Information provided –
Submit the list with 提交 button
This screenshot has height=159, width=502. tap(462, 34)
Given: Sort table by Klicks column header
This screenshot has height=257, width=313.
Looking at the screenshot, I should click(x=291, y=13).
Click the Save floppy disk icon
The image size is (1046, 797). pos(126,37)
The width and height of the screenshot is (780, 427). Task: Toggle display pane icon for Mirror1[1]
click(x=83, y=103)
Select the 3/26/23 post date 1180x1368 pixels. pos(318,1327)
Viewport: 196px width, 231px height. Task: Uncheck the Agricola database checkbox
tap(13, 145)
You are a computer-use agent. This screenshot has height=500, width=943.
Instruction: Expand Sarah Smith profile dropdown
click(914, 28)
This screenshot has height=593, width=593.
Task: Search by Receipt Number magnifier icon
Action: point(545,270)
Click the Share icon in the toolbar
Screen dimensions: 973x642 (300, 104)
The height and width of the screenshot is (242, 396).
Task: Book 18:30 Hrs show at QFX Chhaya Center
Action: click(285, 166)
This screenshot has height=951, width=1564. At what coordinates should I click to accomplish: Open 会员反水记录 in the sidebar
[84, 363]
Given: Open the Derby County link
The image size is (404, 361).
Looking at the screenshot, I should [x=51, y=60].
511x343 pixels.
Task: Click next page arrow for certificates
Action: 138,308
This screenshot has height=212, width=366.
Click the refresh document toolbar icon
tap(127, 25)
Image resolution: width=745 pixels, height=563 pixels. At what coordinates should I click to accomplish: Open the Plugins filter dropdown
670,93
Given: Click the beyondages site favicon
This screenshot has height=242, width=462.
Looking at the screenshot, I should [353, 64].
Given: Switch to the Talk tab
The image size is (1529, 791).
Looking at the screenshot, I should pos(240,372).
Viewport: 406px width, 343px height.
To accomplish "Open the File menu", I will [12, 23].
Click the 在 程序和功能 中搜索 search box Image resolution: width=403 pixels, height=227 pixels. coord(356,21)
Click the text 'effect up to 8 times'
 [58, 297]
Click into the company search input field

Work to complete –
All lines in the preceding records that hold the word "Given" need to be copied.

Exercise answer –
Given: Sort table by Klicks column header
Given: Open the Derby County link
Given: Click the beyondages site favicon
Given: Switch to the Talk tab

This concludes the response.